Authors:Jakob Ambsdorf
Abstract: With deep neural models increasingly permeating our daily lives comes a need for transparent and comprehensible explanations of their decision-making. However, most explanation methods that have been developed so far are not intuitively understandable for lay users. In contrast, natural language explanations (NLEs) promise to enable the communication of a model's decision-making in an easily intelligible way. While current models successfully generate convincing explanations, it is an open question how well the NLEs actually represent the reasoning process of the models - a property called faithfulness.
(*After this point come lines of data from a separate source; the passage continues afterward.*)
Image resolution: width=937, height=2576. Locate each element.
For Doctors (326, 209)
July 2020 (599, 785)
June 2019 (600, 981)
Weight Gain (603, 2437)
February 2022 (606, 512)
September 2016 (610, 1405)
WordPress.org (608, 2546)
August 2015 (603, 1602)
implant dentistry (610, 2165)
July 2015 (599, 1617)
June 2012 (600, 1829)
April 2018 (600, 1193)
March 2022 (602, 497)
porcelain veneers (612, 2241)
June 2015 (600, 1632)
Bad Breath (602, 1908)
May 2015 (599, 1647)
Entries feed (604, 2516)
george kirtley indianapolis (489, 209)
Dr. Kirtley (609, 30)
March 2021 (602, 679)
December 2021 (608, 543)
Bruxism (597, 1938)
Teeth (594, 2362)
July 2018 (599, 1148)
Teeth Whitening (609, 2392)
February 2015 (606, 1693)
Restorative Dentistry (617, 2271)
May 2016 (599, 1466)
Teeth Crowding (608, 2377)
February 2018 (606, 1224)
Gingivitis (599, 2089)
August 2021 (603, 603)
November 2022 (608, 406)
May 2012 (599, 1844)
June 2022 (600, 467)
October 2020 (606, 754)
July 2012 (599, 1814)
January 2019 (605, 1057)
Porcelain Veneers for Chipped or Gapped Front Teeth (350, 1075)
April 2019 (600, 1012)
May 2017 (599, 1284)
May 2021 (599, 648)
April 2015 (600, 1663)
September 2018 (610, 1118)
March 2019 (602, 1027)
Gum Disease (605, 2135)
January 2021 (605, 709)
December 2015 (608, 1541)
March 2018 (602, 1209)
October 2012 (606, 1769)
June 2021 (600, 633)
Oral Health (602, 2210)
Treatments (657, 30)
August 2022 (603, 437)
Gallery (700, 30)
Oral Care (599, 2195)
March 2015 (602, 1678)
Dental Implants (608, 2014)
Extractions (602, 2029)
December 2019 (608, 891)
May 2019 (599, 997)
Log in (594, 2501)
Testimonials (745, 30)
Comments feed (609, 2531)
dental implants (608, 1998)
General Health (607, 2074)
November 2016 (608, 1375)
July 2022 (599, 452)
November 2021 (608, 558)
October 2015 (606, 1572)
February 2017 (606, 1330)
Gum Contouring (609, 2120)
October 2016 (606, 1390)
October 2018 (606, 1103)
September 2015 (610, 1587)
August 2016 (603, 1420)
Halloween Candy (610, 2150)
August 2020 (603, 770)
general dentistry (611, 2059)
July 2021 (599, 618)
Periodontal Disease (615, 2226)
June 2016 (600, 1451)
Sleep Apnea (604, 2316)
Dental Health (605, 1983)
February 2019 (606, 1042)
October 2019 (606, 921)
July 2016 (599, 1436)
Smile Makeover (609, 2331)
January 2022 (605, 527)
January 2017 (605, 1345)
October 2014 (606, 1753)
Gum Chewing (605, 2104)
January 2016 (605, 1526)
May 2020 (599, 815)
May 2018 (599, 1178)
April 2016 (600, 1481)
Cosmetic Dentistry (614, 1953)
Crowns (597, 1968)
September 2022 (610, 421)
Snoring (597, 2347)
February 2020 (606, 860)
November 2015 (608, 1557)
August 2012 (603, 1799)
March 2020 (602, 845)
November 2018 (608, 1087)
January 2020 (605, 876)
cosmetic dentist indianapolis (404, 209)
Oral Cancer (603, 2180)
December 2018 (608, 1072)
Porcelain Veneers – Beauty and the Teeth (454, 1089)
Although the development of metrics to measure faithfulness is crucial to designing more faithful models, current metrics are either not applicable to NLEs or are not designed to compare different model architectures across multiple modalities.
Building on prior research on faithfulness measures and based on a detailed rationale, we address this issue by proposing three faithfulness metrics: Attribution-Similarity, NLE-Sufficiency, and NLE-Comprehensiveness. The efficacy of the metrics is evaluated on the VQA-X and e-SNLI-VE datasets of the e-ViL benchmark for vision-language NLE generation by systematically applying modifications to the performant e-UG model for which we expect changes in the measured explanation faithfulness. We show on the e-SNLI-VE dataset that the removal of redundant inputs to the explanation-generation module of e-UG successively increases the model's faithfulness on the linguistic modality as measured by Attribution-Similarity. Further, our analysis demonstrates that NLE-Sufficiency and -Comprehensiveness are not necessarily correlated to Attribution-Similarity, and we discuss how the two metrics can be utilized to gain further insights into the explanation generation process.